Even though her mother is dead, young Ffion Harcombe can certainly feel that and, as long as her dad follows the instructions, she'll be happy healthy, neatly dressed - and a good little swimmer too.
Pity for Posh
NEVER thought the day would come but I almost feel sorry for Victoria Beckham. Whatever the rights and wrongs of their marriage - and by building up a huge business empire based on their image as the perfect couple, they're certainly asking for trouble - they are a couple as well as a brand.
And now they've been let down by the person they trusted most - the nanny who cared for their children, shared their lives and then spilled the beans.
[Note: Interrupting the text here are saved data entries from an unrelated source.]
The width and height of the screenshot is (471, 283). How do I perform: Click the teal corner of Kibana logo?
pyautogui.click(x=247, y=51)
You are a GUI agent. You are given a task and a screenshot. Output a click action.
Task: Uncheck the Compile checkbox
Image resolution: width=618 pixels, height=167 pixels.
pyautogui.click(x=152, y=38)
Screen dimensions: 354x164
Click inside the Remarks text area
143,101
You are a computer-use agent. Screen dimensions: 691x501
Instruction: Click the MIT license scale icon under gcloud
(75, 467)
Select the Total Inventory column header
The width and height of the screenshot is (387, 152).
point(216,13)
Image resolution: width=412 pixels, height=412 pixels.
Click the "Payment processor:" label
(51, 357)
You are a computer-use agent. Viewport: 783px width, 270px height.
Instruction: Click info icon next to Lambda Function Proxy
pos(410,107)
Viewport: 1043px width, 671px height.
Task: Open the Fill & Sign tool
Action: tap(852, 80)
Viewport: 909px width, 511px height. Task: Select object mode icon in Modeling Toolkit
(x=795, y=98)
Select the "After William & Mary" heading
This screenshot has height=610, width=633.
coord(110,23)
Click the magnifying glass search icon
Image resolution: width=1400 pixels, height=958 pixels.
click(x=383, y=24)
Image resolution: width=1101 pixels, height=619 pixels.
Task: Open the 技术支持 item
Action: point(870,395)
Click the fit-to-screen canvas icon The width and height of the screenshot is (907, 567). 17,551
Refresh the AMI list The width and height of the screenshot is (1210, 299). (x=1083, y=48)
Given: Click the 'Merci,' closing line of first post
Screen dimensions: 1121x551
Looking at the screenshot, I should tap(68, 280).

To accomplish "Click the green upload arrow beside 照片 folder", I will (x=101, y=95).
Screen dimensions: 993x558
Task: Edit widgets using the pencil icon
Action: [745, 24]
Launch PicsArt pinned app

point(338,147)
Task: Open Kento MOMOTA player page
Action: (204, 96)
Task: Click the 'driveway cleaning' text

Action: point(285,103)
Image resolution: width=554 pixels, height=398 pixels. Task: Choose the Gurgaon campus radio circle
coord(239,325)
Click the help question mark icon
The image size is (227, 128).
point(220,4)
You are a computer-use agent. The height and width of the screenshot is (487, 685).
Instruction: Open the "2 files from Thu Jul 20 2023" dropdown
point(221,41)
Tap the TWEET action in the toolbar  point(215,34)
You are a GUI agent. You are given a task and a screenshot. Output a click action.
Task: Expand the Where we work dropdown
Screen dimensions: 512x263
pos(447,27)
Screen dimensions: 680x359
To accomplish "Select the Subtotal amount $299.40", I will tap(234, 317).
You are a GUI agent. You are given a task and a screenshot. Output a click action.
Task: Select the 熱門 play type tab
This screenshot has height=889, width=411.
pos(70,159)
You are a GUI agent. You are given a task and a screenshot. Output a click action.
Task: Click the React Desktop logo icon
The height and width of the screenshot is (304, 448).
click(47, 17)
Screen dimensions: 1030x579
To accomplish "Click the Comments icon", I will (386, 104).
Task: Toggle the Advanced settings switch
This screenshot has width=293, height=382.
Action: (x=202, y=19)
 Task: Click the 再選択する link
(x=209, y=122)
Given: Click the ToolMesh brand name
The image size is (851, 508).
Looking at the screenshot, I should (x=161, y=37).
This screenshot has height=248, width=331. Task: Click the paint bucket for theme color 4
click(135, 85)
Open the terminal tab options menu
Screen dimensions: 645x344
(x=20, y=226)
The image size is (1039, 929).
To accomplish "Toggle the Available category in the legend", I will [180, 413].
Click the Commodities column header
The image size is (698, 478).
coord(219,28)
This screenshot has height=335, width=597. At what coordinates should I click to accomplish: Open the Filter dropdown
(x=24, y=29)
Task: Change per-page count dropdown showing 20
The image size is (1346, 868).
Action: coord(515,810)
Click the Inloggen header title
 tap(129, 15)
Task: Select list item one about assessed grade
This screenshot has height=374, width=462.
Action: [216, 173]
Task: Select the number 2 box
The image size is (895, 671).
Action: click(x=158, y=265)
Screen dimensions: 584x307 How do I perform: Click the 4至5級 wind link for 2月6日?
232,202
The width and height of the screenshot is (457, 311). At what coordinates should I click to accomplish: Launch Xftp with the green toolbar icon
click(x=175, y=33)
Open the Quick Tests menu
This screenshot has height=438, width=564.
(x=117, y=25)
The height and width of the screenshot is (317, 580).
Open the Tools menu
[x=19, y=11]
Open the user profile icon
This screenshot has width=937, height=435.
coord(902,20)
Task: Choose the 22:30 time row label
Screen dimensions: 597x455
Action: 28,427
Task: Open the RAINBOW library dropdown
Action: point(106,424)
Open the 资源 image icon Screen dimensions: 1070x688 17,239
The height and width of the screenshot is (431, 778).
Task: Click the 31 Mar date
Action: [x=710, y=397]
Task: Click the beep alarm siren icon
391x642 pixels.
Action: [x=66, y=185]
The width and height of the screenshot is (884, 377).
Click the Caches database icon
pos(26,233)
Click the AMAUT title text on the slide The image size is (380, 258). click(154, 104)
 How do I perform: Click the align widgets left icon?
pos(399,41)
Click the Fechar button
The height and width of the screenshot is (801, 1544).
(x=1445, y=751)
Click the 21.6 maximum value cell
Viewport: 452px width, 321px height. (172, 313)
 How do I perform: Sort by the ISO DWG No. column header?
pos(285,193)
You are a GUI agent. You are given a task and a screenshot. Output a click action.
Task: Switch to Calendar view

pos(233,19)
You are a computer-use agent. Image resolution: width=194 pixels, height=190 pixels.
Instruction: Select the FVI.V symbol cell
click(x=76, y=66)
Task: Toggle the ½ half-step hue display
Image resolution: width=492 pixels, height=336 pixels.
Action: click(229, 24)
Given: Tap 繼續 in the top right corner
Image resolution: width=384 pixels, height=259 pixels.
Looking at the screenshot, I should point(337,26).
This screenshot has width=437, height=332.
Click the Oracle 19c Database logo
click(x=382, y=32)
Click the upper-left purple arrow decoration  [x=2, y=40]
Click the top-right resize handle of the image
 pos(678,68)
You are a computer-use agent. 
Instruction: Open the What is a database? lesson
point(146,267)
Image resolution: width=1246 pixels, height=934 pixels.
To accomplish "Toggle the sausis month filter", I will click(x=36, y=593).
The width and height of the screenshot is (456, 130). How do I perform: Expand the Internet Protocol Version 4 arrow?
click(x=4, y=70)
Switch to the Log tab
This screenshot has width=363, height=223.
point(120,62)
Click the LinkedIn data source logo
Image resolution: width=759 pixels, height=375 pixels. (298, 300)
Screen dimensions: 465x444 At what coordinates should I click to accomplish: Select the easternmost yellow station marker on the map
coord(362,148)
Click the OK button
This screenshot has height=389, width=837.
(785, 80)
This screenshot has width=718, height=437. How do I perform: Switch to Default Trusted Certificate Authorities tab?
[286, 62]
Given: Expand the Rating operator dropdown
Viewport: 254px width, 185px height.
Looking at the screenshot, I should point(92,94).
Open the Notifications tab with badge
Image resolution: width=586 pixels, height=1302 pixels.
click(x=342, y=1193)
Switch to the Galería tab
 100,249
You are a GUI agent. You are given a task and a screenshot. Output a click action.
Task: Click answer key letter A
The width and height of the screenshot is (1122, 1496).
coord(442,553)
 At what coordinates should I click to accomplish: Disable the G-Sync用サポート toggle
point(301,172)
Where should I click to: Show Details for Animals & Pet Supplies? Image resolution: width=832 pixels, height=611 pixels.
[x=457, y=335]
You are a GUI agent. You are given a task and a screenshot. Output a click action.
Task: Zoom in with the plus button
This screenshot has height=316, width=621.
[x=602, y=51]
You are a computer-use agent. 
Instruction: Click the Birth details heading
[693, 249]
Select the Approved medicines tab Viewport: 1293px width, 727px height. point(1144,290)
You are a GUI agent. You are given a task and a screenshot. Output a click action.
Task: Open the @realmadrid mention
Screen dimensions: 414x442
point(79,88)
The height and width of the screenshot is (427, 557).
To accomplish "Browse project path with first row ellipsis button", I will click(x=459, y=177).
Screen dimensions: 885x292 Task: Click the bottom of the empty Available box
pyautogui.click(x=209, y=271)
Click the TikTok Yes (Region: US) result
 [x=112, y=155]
Loyalty, discretion, or just plain good manners to an employer are apparently now ridiculously old fashioned when there's money to be made.
I hope nanny Abbie Gibson was paid well for her revelations - because I don't suppose anyone's going to be too keen to give her a nannying job again.
THE Professional Golfers' Association has just appointed its first woman captain - Beverly Lewis: golfer, lecturer, writer and BBC commentator.
Also, Michelle Wie, the 15-year-old golf prodigy from Hawaii, will probably play at the Open in St Andrews this summer, which has always been strictly off limits for women.
It's only five years since a woman working for the PGA was sent home from the office for the sin - shock horror - of wearing trousers to work. But now it's only the snobbiest golf clubs who refuse to admit women.
Golf, it seems, is finally creeping into the 21st century. The world is indeed turning.
MAYBE God thought my soul needed a bit of extra attention, but on Sunday I found myself doubly blessed - literally. A long planned short break in Rome with an old friend coincided with the inauguration of the new Pope Benedict XVI and, almost by mistake and slightly to our surprise, we found ourselves there for the service - right in the middle of St Peter' s Square with about 350,000 others.
Walking past the embassies we'd seen lots of very grand people - men in white ties and court dress, ladies in towering mantillas, getting into posh cars that roared through the narrow cobbled streets with police motorbike outriders.
The service was amazing, the enthusiasm of the congregation very moving. (Though a group of Germans who insisted on keeping their banners raised and blocking the view of a few thousand people behind them stretched Christian charity to its limits and nearly caused an international incident.) During his long sermon, you were often aware that the new Pope is an old man.
But at the end, when he buzzed round the square in the new Pope mobile - a glorified white jeep with no roof, no bullet proof glass - he looked as delighted and happy as a small boy as he stood clinging to the rail. And as the crowds ran this way and that to catch a glimpse of him, it was all a bit like being at a pop concert.
Even though Italian police seem to do little more than lounge around on their motor bikes, eyeing the women and smoking cigars, the organisation was brilliantly efficient - and within a quarter of an hour of the mass ending, we were well clear of the Vatican, sitting happily in a pavement bar in the sunshine, trying to take in what we'd seen.
But that was only the start of it. In the evening we stumbled across another remarkable service - sung Eucharist at the English church where the Archbishop of Canterbury, Dr Rowan Williams, was preaching to a congregation of locals, big wigs, lots of happy chattering children and the rather splendid Orthodox Archbishop of Eritrea, who wore sort of huge white pyjamas embroidered with gold crosses, and we all prayed for the new Pope.
It was a strange, surreal, historic and memorable day. But surrounded by the pomp and splendour of over 2,000 years of Roman history, we consoled ourselves with one cheering thought - the Anglican church had a choir, a great organist and some stirring hymns.
We might not have a Pope, but we've definitely got the best tunes.